* Set problem *
In the passage on risky cluster operations below, turn the paragraph that begins "Do not back up data before you add an existing node" into a short bulleted list that keeps its main facts.

Do not back up data before you add an existing node.	Data on the instance is lost before it is added.	Unrecoverable. Before you manually add an existing node, you must back up all data that you want to keep. When a node is added automatically, its system disk is replaced. You must back up useful data stored on the system disk in advance.
Save important data on the system disk of a node.	The self-healing operation of a node pool may repair a node by resetting its configuration, which can cause data loss on the system disk.	Unrecoverable. The correct way is to store important data on an extra data disk or on a cloud disk, NAS, or OSS.

Risky operations related to networking and load balancing

Risky operation	Impact	Recovery plan
Modify the kernel parameter `net.ipv4.ip_forward=0`.	Network connection fails.	Change the kernel parameter to `net.ipv4.ip_forward=1`.
Modify the kernel parameters: `net.ipv4.conf.all.rp_filter = 1\|2` `net.ipv4.conf.[ethX].rp_filter = 1\|2` Note `ethX` represents all network interface cards whose names start with `eth`.	Network connection fails.	Change the kernel parameters to: `net.ipv4.conf.all.rp_filter = 0` `net.ipv4.conf.[ethX].rp_filter = 0`
Modify the kernel parameter `net.ipv4.tcp_tw_reuse = 1`.	Pod health checks become abnormal.	Change the kernel parameter to `net.ipv4.tcp_tw_reuse = 0`.
Modify the kernel parameter `net.ipv4.tcp_tw_recycle = 1`.	NAT becomes abnormal.	Modify the kernel parameter `net.ipv4.tcp_tw_recycle = 0`.
Modify the kernel parameter `net.ipv4.ip_local_port_range`.	The network connection intermittently fails.	Change the kernel parameter to the default value `net.ipv4.ip_local_port_range="32768 60999"`.
Install firewall software, such as Firewalld or ufw.	The container network connection fails.	Uninstall the firewall software and restart the node.
The node security group configuration does not allow UDP traffic on port 53 for the container CIDR block.	DNS in the cluster does not work correctly.	Configure the security group to allow traffic as recommended on the official website.
Modify or delete the tags of an SLB instance added by ACK.	The SLB instance becomes abnormal.	Revert the tags of the SLB instance.
Modify the configurations of an ACK-managed SLB instance, including the SLB instance, listener, and vServer group, in the Server Load Balancer console.	The SLB instance becomes abnormal.	Revert the configurations of the SLB instance.

* Record set *
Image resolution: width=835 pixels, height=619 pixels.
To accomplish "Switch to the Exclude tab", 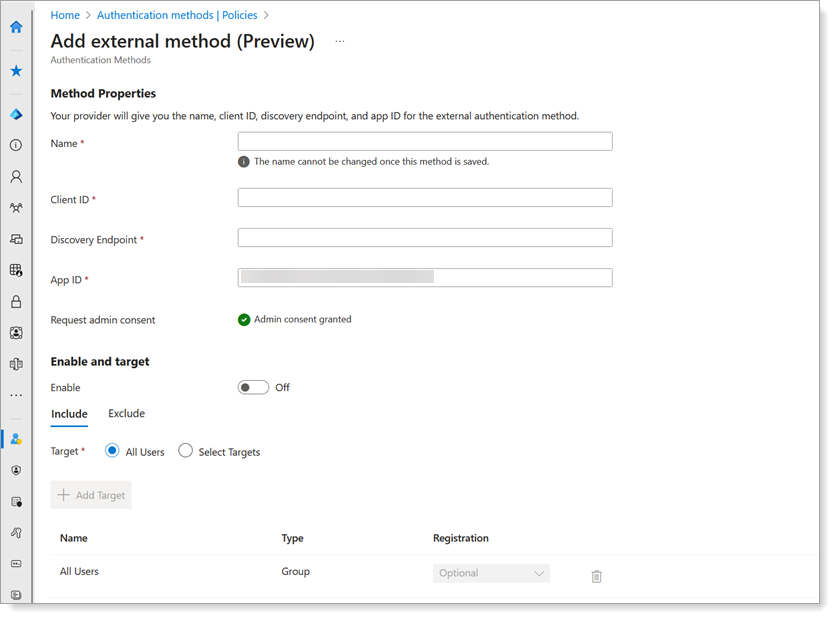I will tap(126, 413).
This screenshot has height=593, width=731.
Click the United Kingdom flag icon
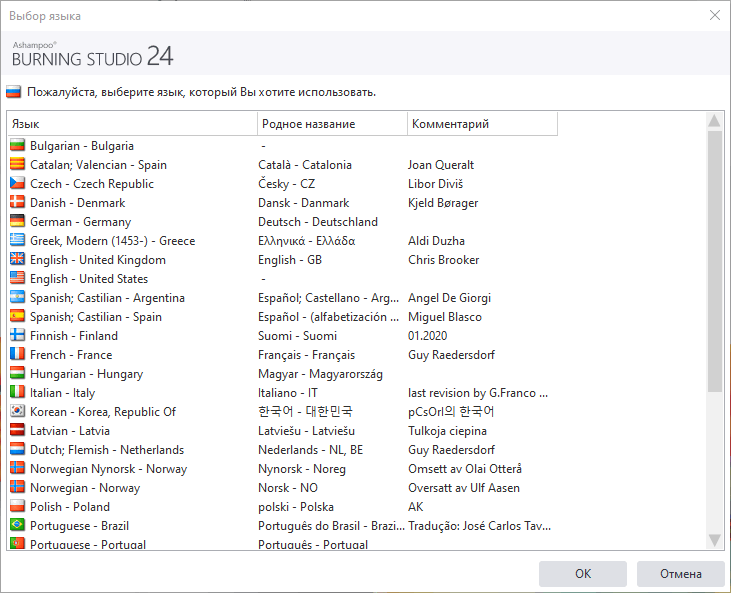click(17, 260)

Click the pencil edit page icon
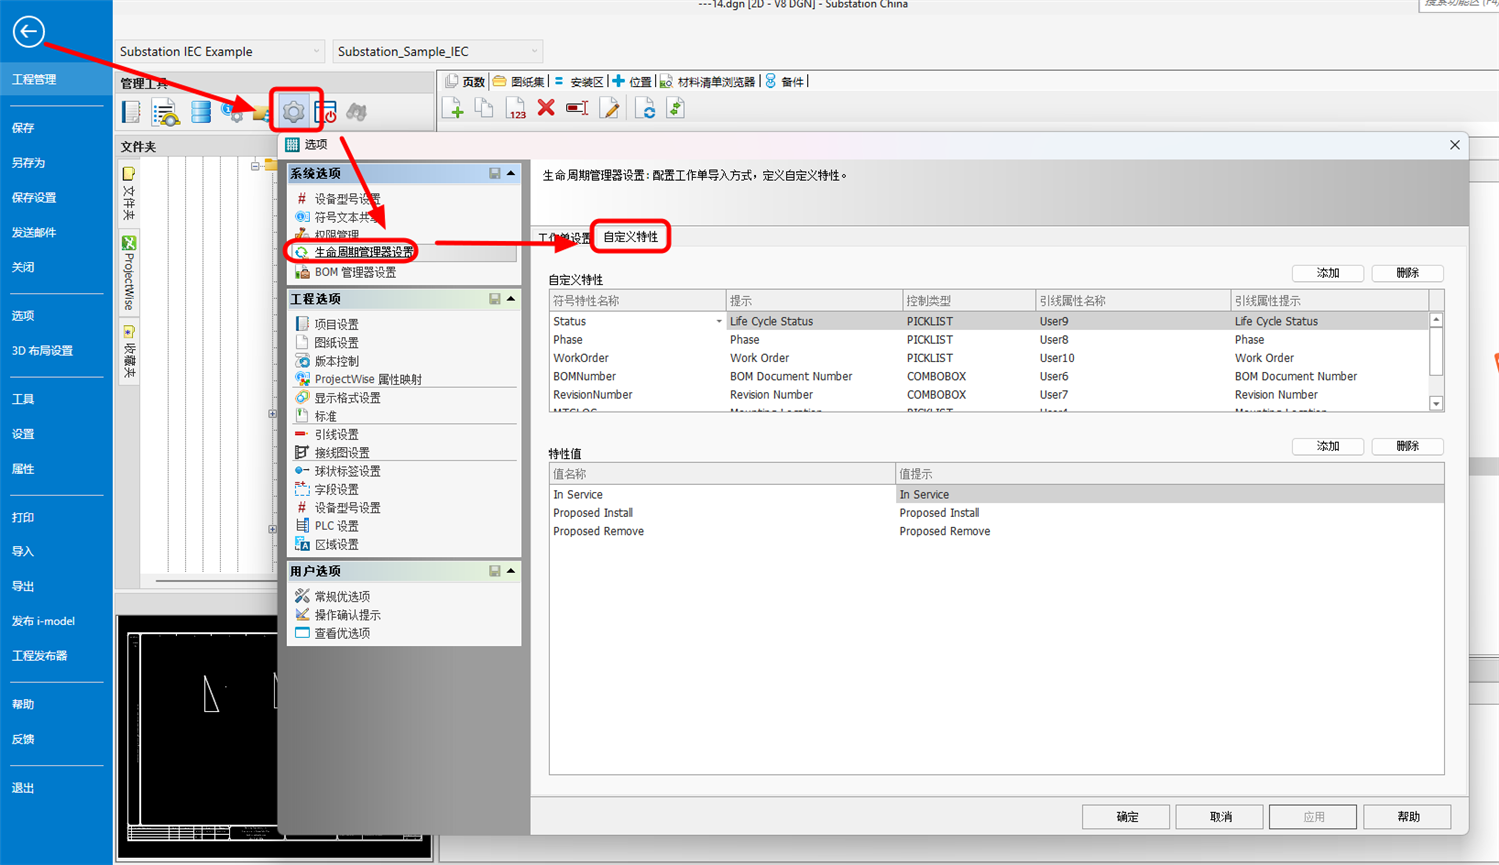(x=609, y=108)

* Answer in full *
- Risky operation: adding an existing node without first backing up its data.
- Impact: data on the instance is lost before it is added.
- Recovery: the loss is unrecoverable.
- Before manually adding an existing node, back up all data you want to keep.
- Adding a node automatically replaces its system disk, so back up useful data on that disk in advance.